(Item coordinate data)
◇ ◇ ◇ ◇
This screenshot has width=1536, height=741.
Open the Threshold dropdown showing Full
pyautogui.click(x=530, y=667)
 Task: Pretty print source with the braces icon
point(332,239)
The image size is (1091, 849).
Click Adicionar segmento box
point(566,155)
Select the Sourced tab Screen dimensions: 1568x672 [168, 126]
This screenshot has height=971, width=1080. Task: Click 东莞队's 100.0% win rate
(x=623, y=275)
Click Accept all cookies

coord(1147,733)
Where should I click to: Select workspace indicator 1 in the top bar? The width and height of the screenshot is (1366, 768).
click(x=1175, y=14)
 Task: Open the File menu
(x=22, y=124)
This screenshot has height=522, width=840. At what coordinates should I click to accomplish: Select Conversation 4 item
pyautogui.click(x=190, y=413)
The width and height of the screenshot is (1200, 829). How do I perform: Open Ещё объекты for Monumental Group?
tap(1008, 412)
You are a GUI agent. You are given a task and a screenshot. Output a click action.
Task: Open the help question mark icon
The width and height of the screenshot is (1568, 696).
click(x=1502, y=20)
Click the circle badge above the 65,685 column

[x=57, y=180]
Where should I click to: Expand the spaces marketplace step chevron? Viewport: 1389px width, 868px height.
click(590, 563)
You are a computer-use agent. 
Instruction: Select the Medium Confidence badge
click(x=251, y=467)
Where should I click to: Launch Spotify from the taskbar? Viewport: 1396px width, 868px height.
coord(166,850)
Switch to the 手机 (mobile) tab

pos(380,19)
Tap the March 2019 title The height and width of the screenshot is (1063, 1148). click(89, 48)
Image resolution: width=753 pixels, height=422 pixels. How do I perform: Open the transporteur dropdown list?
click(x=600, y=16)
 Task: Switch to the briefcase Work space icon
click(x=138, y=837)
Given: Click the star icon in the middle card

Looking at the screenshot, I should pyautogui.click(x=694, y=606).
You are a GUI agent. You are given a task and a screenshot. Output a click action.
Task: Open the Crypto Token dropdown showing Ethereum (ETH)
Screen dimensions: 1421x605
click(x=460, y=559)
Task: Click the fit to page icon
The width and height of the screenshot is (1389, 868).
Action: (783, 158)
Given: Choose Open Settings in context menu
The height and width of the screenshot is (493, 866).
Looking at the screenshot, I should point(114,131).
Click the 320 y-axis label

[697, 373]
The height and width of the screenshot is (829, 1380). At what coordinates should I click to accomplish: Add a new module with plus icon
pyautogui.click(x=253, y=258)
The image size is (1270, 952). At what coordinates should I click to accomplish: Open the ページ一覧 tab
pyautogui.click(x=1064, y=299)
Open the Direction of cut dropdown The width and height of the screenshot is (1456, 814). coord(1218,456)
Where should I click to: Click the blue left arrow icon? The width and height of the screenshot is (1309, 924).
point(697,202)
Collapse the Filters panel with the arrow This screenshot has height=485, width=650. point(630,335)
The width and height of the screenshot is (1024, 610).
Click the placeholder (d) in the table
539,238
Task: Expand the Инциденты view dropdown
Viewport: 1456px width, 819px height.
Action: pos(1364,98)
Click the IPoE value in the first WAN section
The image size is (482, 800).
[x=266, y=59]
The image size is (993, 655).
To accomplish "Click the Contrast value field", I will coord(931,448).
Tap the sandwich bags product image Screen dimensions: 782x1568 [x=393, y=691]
◇ ◇ ◇ ◇
__INSTRUCTION__:
Copy out each line of the items that contains the word "This". Capitalization must match.

__FULL OUTPUT__:
This screenshot has width=1536, height=741.
This screenshot has height=971, width=1080. Task: Click 东莞队's 100.0% win rate
This screenshot has height=522, width=840. At what coordinates should I click to accomplish: Select Conversation 4 item
Collapse the Filters panel with the arrow This screenshot has height=485, width=650. point(630,335)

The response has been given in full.